Absolute Wertschätzung und der Glaube an die positive Entwicklung der Persönlichkeit – das sind die grundlegenden Erkenntnisse des amerikanischen Psychologen Carl R. Rogers (1902 – 1987), dem Begründer des PZA. Was so selbstverständlich klingt, eröffnet der modernen Psychotherapie bis heute ganz neue Möglichkeiten: Rogers selbst hatte bei seiner Arbeit die Erfahrung gemacht, dass Hilfesuchende immer dann ihren eigenen Weg finden, wenn er als Berater nicht urteilte oder weise Ratschläge gab, sondern versuchte, die Sichtweise seines Gegenübers genau zu verstehen.

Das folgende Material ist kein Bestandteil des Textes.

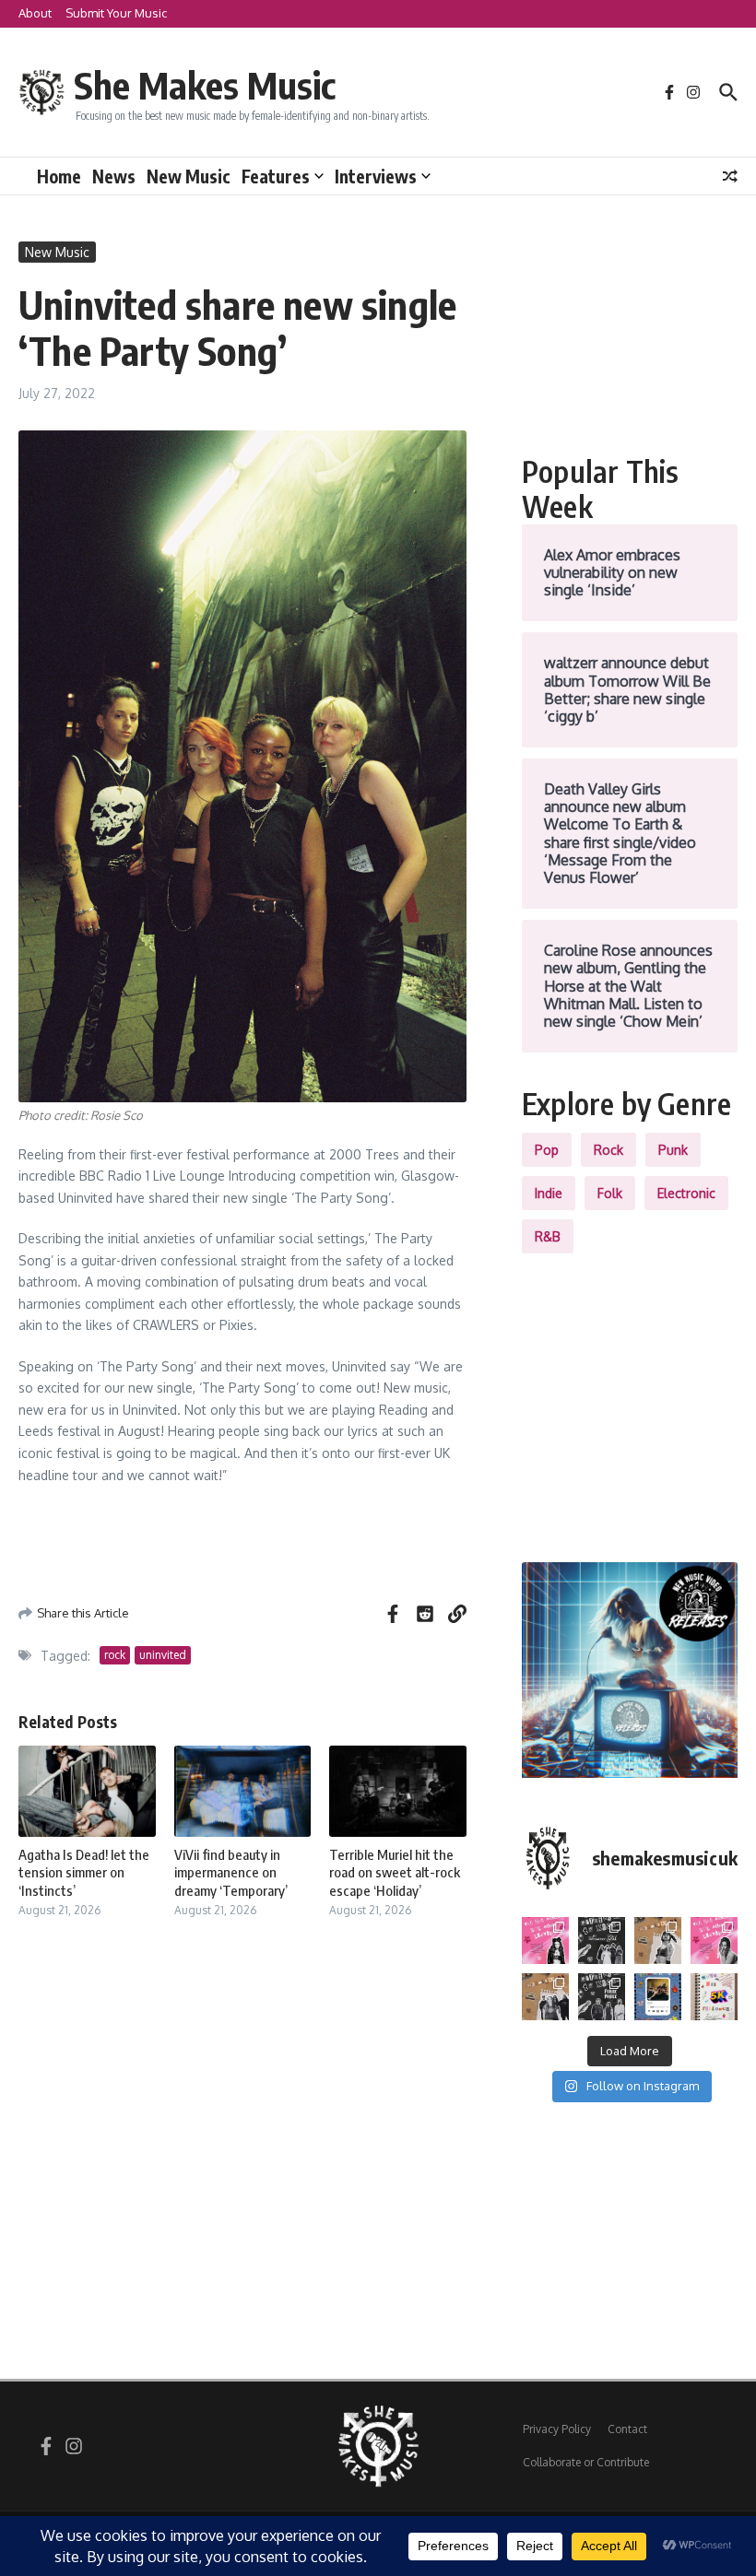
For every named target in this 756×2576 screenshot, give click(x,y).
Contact (627, 2429)
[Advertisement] (630, 333)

Nicht er, sondern seine Klienten galten als Experten. Als Experten ihrer selbst.

 

Diese humanistische Sichtweise passte so gar nicht zur der psychosozialen Praxis zu Beginn des letzten Jahrhunderts, die – grob skizziert – von der traditionellen Psychiatrie, der Psychoanalyse und der Verhaltenstherapie dominiert war. All diese Richtungen beinhalteten, dass ein Hilfesuchender sich in die Hände eines Experten zu begeben hatte, um eine Lösung für sein Problem zu finden. Rogers dagegen stellte die persönliche Entwicklung des Menschen in den Vordergrund und nicht sein Problem. Er fragte sich: Welches sind die Merkmale hilfreicher Beziehungen und wie können sie in der Praxis genutzt werden? Als hilfreich galt eine Beziehung immer dann, wenn sie die besagte Persönlichkeitsentwicklung des Menschen erkennbar förderte.

 

Sein Konzept, dem Rogers den Namen „Personzentrierter Ansatz“ gab, hat weltweit enormen Einfluss auf die Arbeit von Psychotherapeuten, Berater und Coaches. Und damit auch auf die Arbeit von uns – der GwG – als ihre Interessenvertreter.